Berlin (dpa) - Die CDU-Vorsitzende Angela Merkel hat sich für staatlich geförderte Niedriglöhne ausgesprochen. Damit solle möglichst jedem in absehbarer Zeit ein Arbeitsangebot gemacht werden, sagte sie der «Frankfurter Rundschau».

Berlin (dpa) - Die CDU-Vorsitzende Angela Merkel hat sich für staatlich geförderte Niedriglöhne ausgesprochen. Damit solle möglichst jedem in absehbarer Zeit ein Arbeitsangebot gemacht werden, sagte sie der «Frankfurter Rundschau».



Merkel warf der Bundesregierung vor, sie wolle bei der Zusammenlegung von Arbeitslosen- und Sozialhilfe Leistungen kürzen, ohne den Betroffenen eine «Jobperspektive zu verschaffen». Nur so sei aber in der Bevölkerung Akzeptanz für diese Reform zu erreichen.

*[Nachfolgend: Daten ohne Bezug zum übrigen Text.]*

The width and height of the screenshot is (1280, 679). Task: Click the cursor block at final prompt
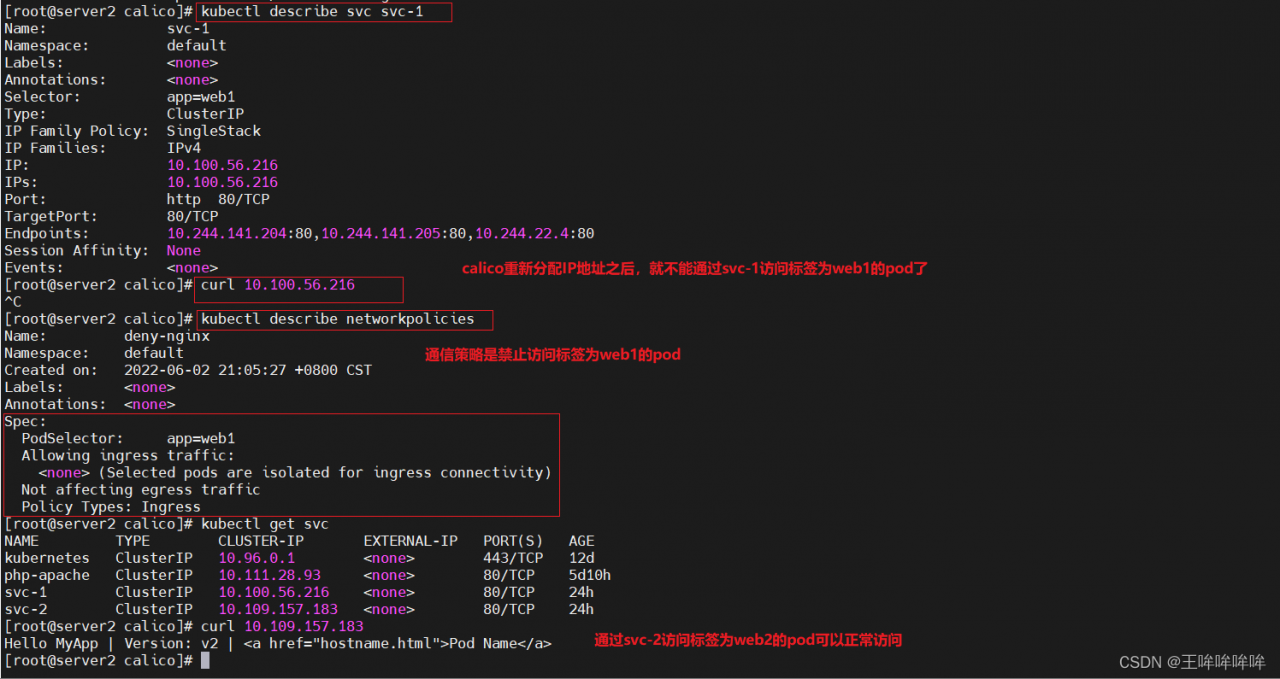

Der Vorsitzende des Bundestagsausschusses für Wirtschaft und Arbeit, Rainer Wend (SPD), forderte eine Neuausrichtung der «Agenda 2010». «Dabei sollte nicht länger die Senkung der Kosten für Unternehmen im Mittelpunkt stehen, sondern die Themen Qualifizierung und Hilfen für Langzeitarbeitslose», sagte er der Tageszeitung «Die Welt».

Insbesondere für Langzeitarbeitslose müsse mehr getan werden. «Ich bin dafür, die Hinzuverdienst-Grenzen für die Bezieher von Arbeitslosen- und Sozialhilfe deutlich zu erhöhen. Das schafft Anreize, eine Arbeit anzunehmen.» Zur Finanzierung der Maßnahmen könne die Neuverschuldung kurzfristig erhöht werden.

Die stellvertretende DGB-Vorsitzende Ursula Engelen-Kefer forderte Nachbesserungen beim geplanten Arbeitslosengeld II. Notwendig seien mindestens 250 Euro monatlich mehr für Ledige und 500 Euro mehr für Verheiratete, sagte sie der «Neuen Presse» in Hannover. Diese Erhöhung sei um so notwendiger, da auch die Bezugsdauer des Arbeitslosengeldes I ab 2006 auf zwölf Monate verkürzt wird. Dann drohe noch mehr Menschen innerhalb kürzester Zeit der soziale Abstieg oder sogar Armut.